Q. What is the cost-benefit for biopharma of generating patient-centric RWE? 

CL: Relative to the costs of bringing a new drug to market – which could go up to billions of dollars and take over a decade, with limited success ratesthe costs associated with collecting patient-centric RWE is insignificant. In return, patient-centric evidence could provide significant savings and valuable insights as early as possible to ensure that new drugs are truly driven by patients’ unmet needs, that they impact outcomes that matter to patients, and, ultimately, that they have the greatest chance of reaching the market and making a meaningful difference to patients. 

AJ: RWE can provide value for biopharma organizations across the product lifecycle—from eliminating costs typically incurred during clinical trials to accelerating time to market. Using a validated RWE platform can take this a step further, allowing companies to run more efficient, credible studies and reach insights faster than they could with traditional line programming. By ensuring patient-centric outcomes are collected in clinical data sources, then incorporating patient-centric RWE across drug development and commercialization programs, biopharma organizations can unlock insights that deliver value not only for their company but for patients as well. 

Q: Lastly, for our readers who are not familiar with Monsenso, Looi can you kindly tell a little more about what Monsenso does? 

CL: of course, Monsenso is a digital health company that enables patient-centric care and research. We’re a spinout from the IT University of Copenhagen based on the groundbreaking research of Professor Lars Kessing and Dr. Mads Frost on bipolar disorder and depression.

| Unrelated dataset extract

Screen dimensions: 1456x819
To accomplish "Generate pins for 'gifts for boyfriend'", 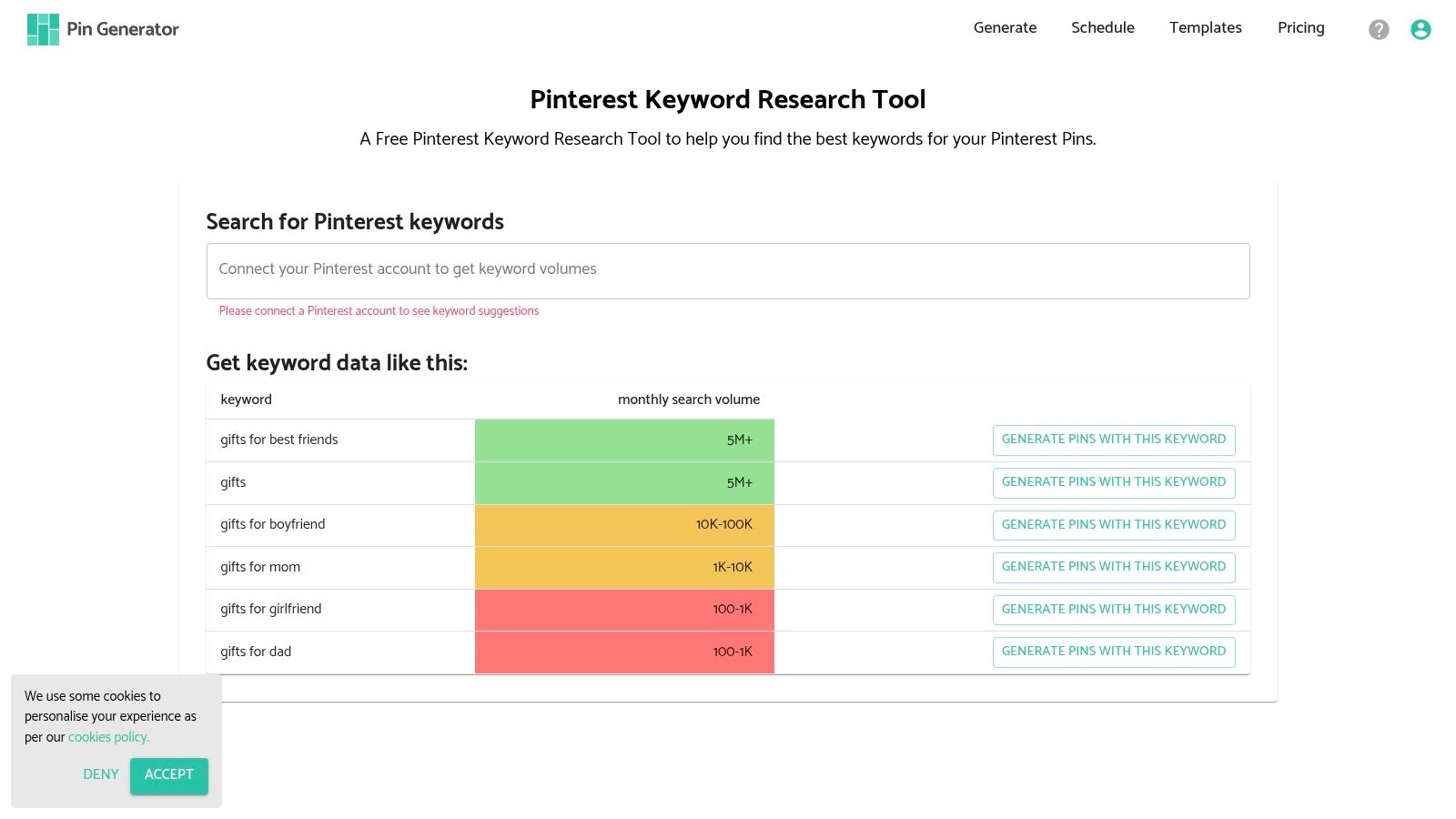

We were founded in 2013 and have been listed on Nasdaq First North in Denmark since 2020. Our solution enables pharma companies to collect self-reported and device-generated data directly from patients in a simple, scalable, secure, and cost-effective way. Our cloud-based platform connects patients and investigators via an app and a web portal, respectively, to collect data in real-time across clinical development, post-market studies, and clinical practice to inform decision-making. Our platform can integrate with wearable devices and sensors, and combine with other RWD sources to provide a more holistic view of the impact of a drug on patients’ lives.